Cela a été la fin des manifestations pacifiques, les militants indépendants ont été harcelés de même que les partis politiques traditionnels kurdes dont les locaux ont été fermés de force. Après que le parti ait proclamé l’autogestion, dans son approche « ocalayenne », dans trois cantons dont Kobané, la localité a été dirigée de façon dictatoriale, avec le slogan « celui à qui cela ne convient pas, nous lui disons de partir », slogan fasciste de tradition kemaliste en Turquie qui était alors dirigé – paradoxalement –, contre les Kurdes de Turquie. Puis sont survenues les attaques des brigades de l’Armée libre, du Front En Nosra et enfin de Daech contre plusieurs régions kurdes, durant les deux dernières années, invoquant une alliance supposée entre le régime et le PYD, et il a été commis des crimes contre les civils kurdes sous ce prétexte, surtout lors des combats des villages de Tal Abiadh et de Raqqa, au printemps de cette année.

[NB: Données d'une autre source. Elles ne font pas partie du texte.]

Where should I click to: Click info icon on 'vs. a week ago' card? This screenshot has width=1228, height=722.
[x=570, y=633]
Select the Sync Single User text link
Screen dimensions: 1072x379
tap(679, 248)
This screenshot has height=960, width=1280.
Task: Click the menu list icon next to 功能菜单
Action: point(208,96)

Avec l’hégémonie de la tendance islamique sur les bataillons de révolutionnaires syriens, et la défaite du régime d’Al Assad […], la contradiction idéologique Kurde-Arabe s’est transformée en contradiction Kurde-Islamiste. Les Kurdes sont apparus comme les parangons de la laïcité et les Islamistes comme les défenseurs de l’arabité qui avait perdu sa tête baathiste. Cette transformation convenait à l’attente « ocalienne », très influencée par le kémalisme turc, qui est une sorte de laïcité axée autour de l’hostilité à la religion et d’une conception superficielle de la « libération de la femme ».

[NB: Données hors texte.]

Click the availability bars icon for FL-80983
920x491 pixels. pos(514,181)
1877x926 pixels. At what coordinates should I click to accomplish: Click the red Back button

Du côté turc de la frontière, le PKK était passé à l’étape d’une solution politique pacifique de la question kurde en Turquie avec le gouvernement de l’AKP depuis l’automne 2012. Les négociations entre les deux parties avaient conduit Ocalan à annoncer la fin de la lutte armée le 21 mars 2013.

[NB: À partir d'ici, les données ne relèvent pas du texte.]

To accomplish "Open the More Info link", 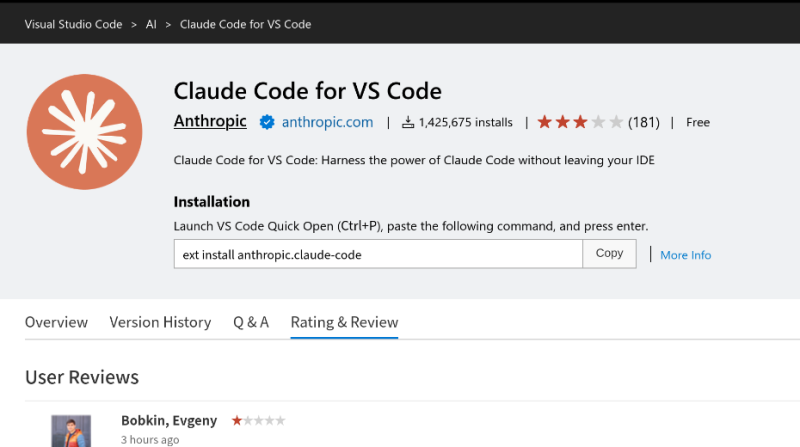I will [685, 255].
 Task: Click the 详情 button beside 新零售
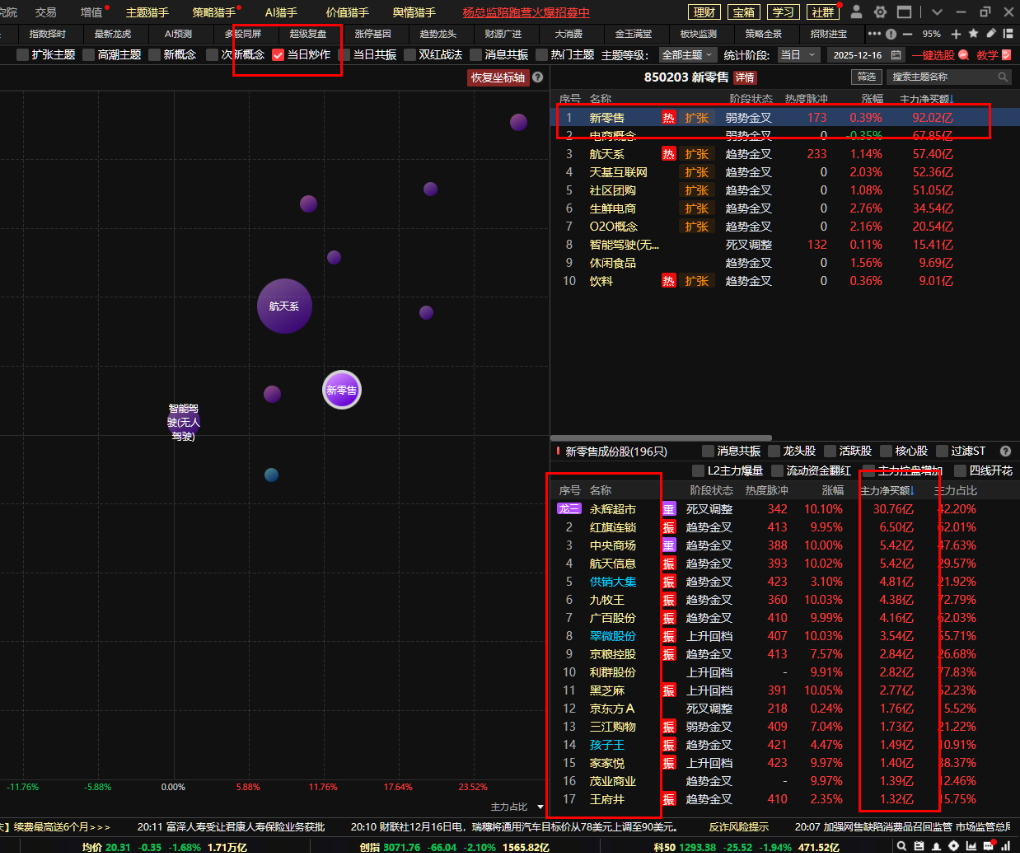[x=745, y=77]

Le gouvernement Erdogan, englué jusqu’au cou dans la crise syrienne, a pris du retard dans la mise en œuvre de ses engagements dans le cadre d’une voie pacifique, par rapport à l’engagement précis de la part du PKK de retirer ses éléments armés, par vagues, des territoires turcs.
Le gouvernement Erdogan a construit sa politique dans la crise syrienne sur le soutien des courants islamistes dans la révolution pour renverser le régime d’Assad. L’opposition laïque turque, en revanche, était contre la révolution et plusieurs délégations parlementaires du Parti républicain du peuple se sont rendues à Damas pour y rencontrer le tyran. La gauche turque en général a vu dans la révolution syrienne un « complot impérialiste » pour saper le régime « résistant » de Bachar.
Aujourd’hui, à un moment où le gouvernement turc fait face à des choix difficiles, notamment dans le processus d’adhésion à la coalition internationale contre Daech et les modalités de la participation à ses opérations militaires en Syrie et en Irak, sa boussole objective reste la question kurde représentée par le PKK et ses branches régionales. De même que l’organisation de l’Etat [Islamique, NDLT] a effacé les frontières entre l’Irak et la Syrie, les kurdes syriens ont effacé les frontières turco-syriennes dans deux directions : les civils en fuite se déversent par des dizaines de milliers et les volontaires kurdes de Turquie tentent de rejoindre Kobané pour la défendre.